¿Cómo se contará nuestra historia cuando ya no estemos ahí para defender nuestro punto de vista?
¿Cómo fijar la versión más justa de los acontecimientos? ¿Cómo vacunarse contra la manipulación?
¿Cuánto dura la posteridad y cuánto tarda en deformarse y difuminarse?
La imagen pública es una preocupación que atraviesa a la humanidad desde sus albores. Cómo nos perciben los demás determina cómo nos comportamos y cómo será el legado que dejemos a las futuras generaciones. Es ahí, en parte, donde se enraíza nuestro profundo deseo de
encajar, de llevarnos bien con las demás personas y de tener la razón.

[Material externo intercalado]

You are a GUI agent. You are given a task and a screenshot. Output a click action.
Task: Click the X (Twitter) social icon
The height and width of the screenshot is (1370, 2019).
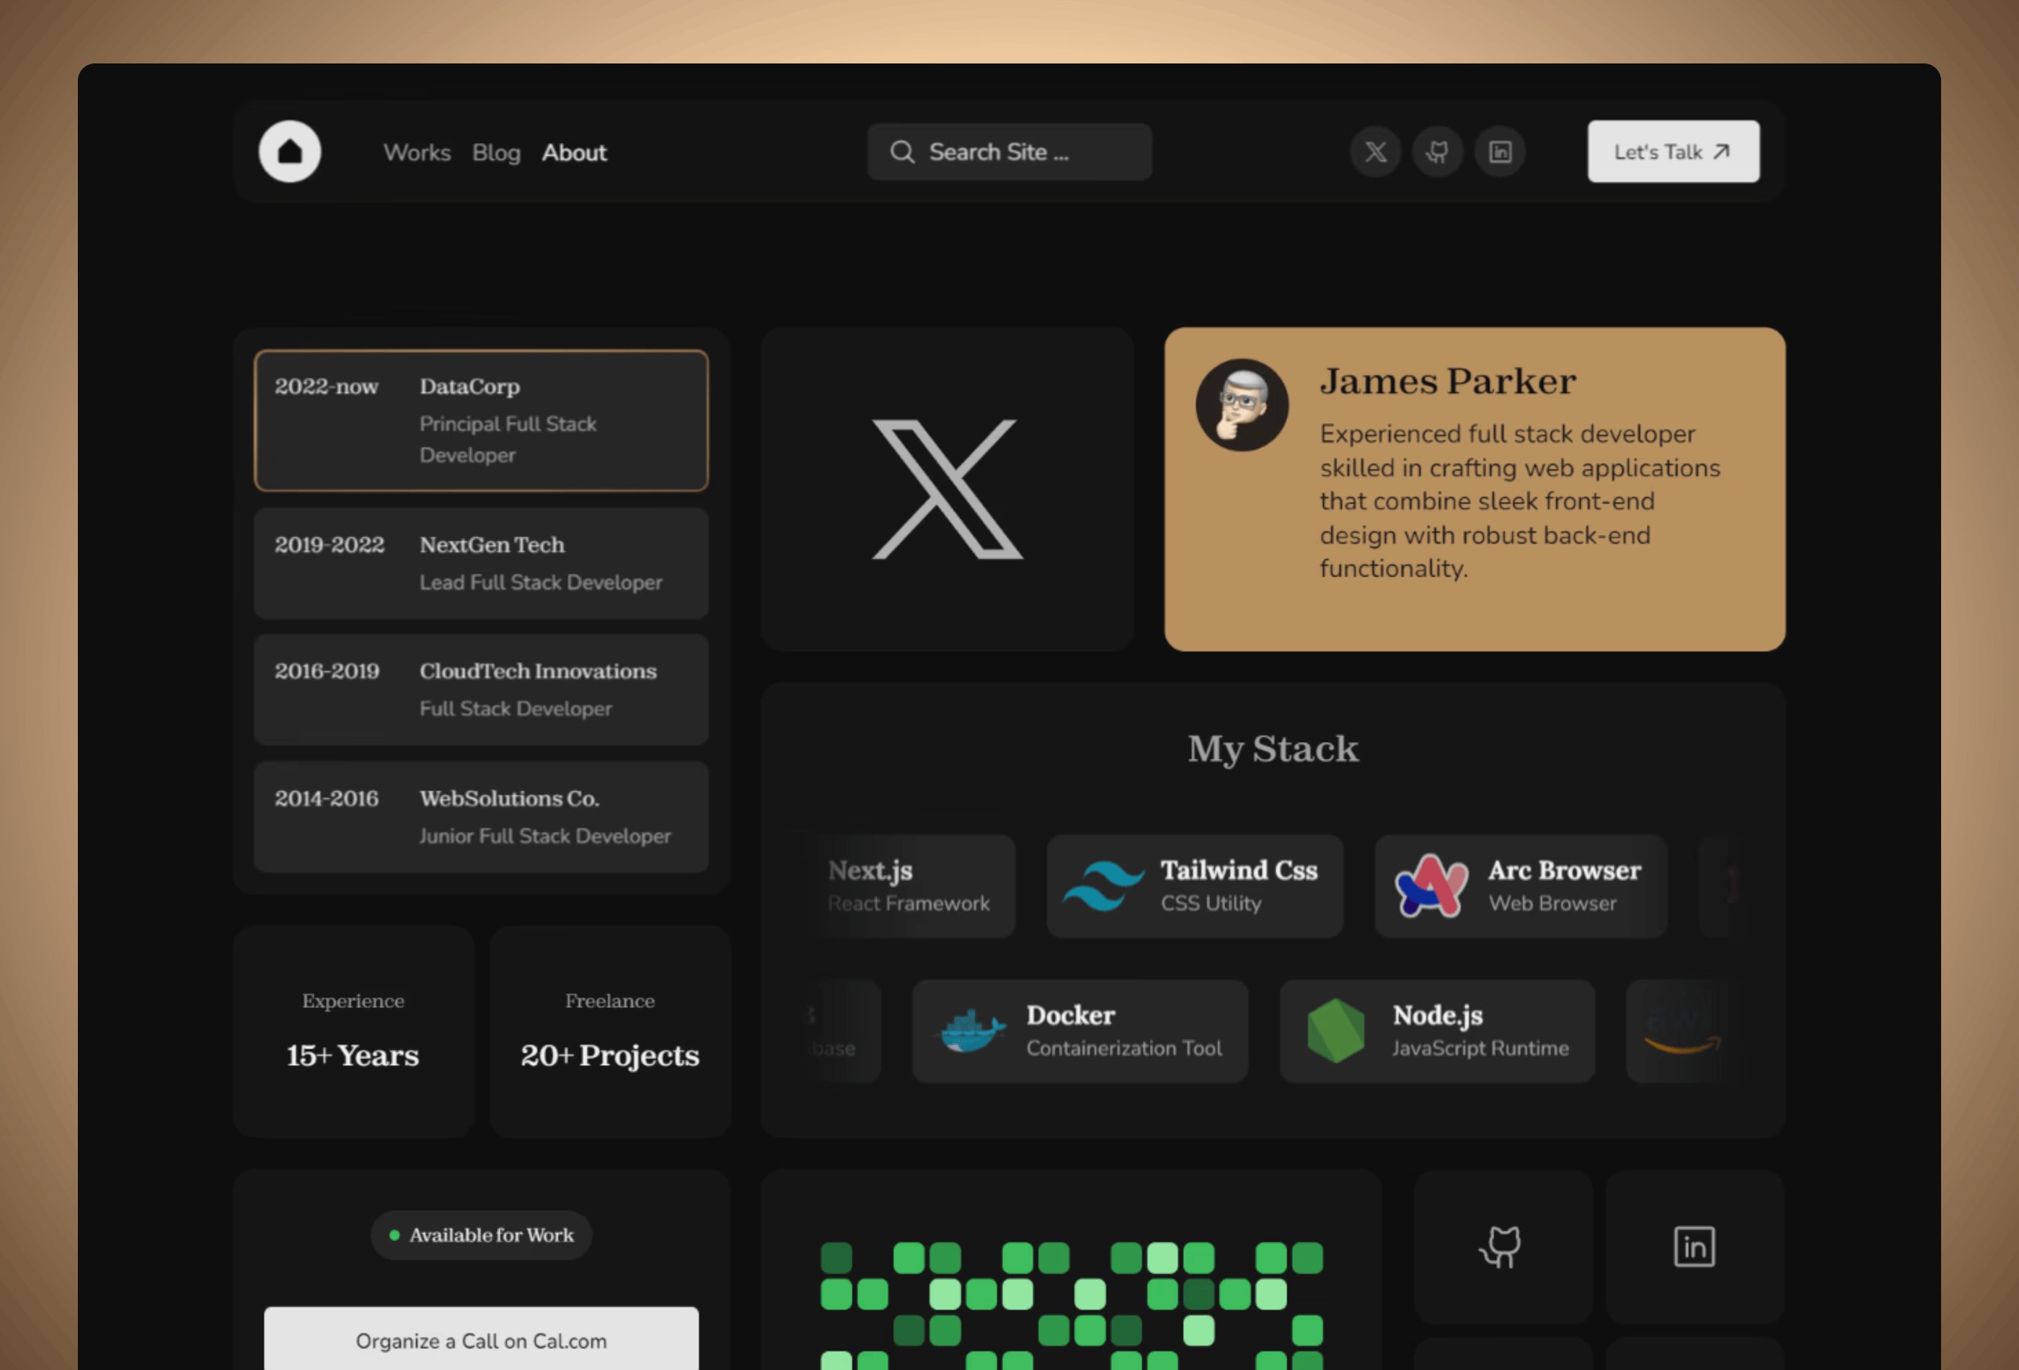tap(1374, 151)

Sin embargo, nunca como ahora hemos sido tan conscientes de la construcción de nuestra imagen pública, y dedicamos cantidades ingentes de tiempo a emitir por redes sociales el relato que queremos
que el mundo reciba de nosotros. Irónicamente, para fijar esa verdad usamos técnicas de manipulación de lo más burdo: elegimos qué enseñamos y qué ocultamos, sometemos las imágenes a edición para resaltar lo que más nos favorece, seleccionamos quiénes tendrán acceso a esa representación... Sin embargo, por más esfuerzos que dediquemos a construir una imagen pública conveniente, nunca es suficiente. Lo que la gente recibirá de nosotros y construirá sobre nosotros siempre estará sujeto a la herramienta de distorsión más primaria: las historias que nos contamos.